VirtualDub has a superb capture module. I can capture 720 x 576 PAL video to produce 10 Mbytes of MJPEG video per second (PicVideo quality factor=18, YVUV mode) without dropping a single frame. Full screen NTSC capture (720 x 480) is even easier. VirtualDub produces a segmented AVI file, with output chunks each 2-Gbytes big. It can then read these back sequentially to produce the original time line.

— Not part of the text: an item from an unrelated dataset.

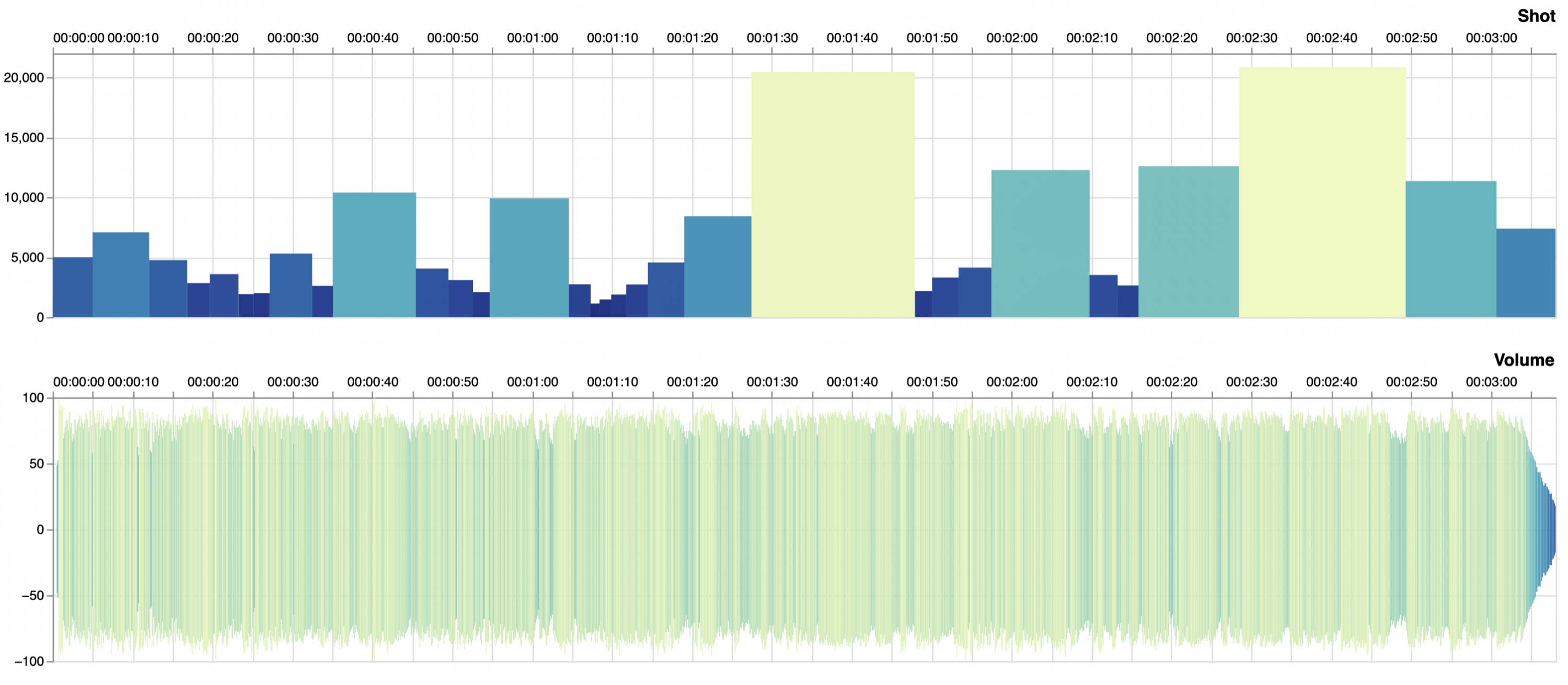Click the pale yellow bar at 00:01:40

[833, 195]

I haven't dug into Windows' internals to see just how it works, but VirtualDub and AviSynth both have a capability called frame serving. They can take an input file, process (de-interlace) it, and send it to another program. Even if the program itself has no segmented capability, VirtualDub can feed it a large segmented file for processing. This is by far the easiest way to handle MPEG encoding of large projects.
Tsunami MPEG Encoder
You might recall that in my last column I mentioned Hiroyuki Hori's Tsunami MPEG encoder was producing results comparable with the best commercial packages. A new version, Beta 12, has been released. It now directly supports VCD, SVCD, and DVD output formats. The encoder has also been cleaned up, and I have begun to use it for all my encoding work. I find it produces MPEG II video with quantization levels only a little bit degraded from the Heuris package, but the convenience of being able to transfer the VCD and SVCD output directly to my Nero CD-R burner by far outweighs any difference in the encoding efficiencies.
What Of The Future?
Encoding of video from a camcorder into an easily transported digital format is not an easy task. There have been attempts to automate it into simple software programs, but (IMHO) they have failed. Hitachi's new DVD-RAM camcorder is a brilliant idea, but its 600-Mbyte disc will only store about 30 minutes of reasonable quality video, not nearly enough to be a practical video-input device.
Will future digital videos be produced from these "all-in-one," simple-to-use, camcorders, or from an automation of standard PC software programs into a simpler, GUI-based application? During this past month the Tsunami MPEG encoder rocketed to viability. Let's see what the coming month brings.